La première période de Brésil - Norvège, en huitièmes de finale de la Coupe du monde, n'a guère été enthousiasmante, selon l'analyse du studio de la NOS. Sherida Spitse va toutefois très loin dans son commentaire.
Pour l’instant, la rencontre se résume à un football de contre-attaque. « Si Cruijff s’est retourné dans sa tombe après Pays-Bas – Maroc, Pelé en fait de même ce soir », lance Pierre van Hooijdonk.
« On assiste à un Brésil qui se contente de contre-attaquer. Où est passée la beauté de leur jeu offensif d’antan ? Il n’en reste rien, c’est la patte italienne d’Ancelotti », conclut Van Hooijdonk.
« Ils possèdent une grande qualité technique, mais ils hésitent à se projeter vers l’avant. Comme beaucoup d’autres », constate Van Hooijdonk. Youri Mulder, lui, s’agace aussi face à la Norvège : « Ces passes en rond, ça donne mal à la tête. On a Sørloth et Haaland, et même les coups francs sont tirés en retrait… Mais qu’est-ce qui leur passe par la tête ? On veut quand même aller de l’avant, marquer un but, non ? »

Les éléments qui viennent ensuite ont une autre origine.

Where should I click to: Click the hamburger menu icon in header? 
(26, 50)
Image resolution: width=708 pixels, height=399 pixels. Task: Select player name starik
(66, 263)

Spitse en rajoute alors une couche. « Le rythme du football féminin, hein ? », réagit-elle. Le présentateur Gert van ‘t Hof n’en croit pas ses oreilles. « Mais qu’est-ce que tu racontes ?! Sherida Spitse ! »
« On a toujours un peu à redire sur le sujet, mais là, c’est vraiment médiocre », ajoute Spitse. « Si ça ne fait pas de vagues… », conclut Van ‘t Hof.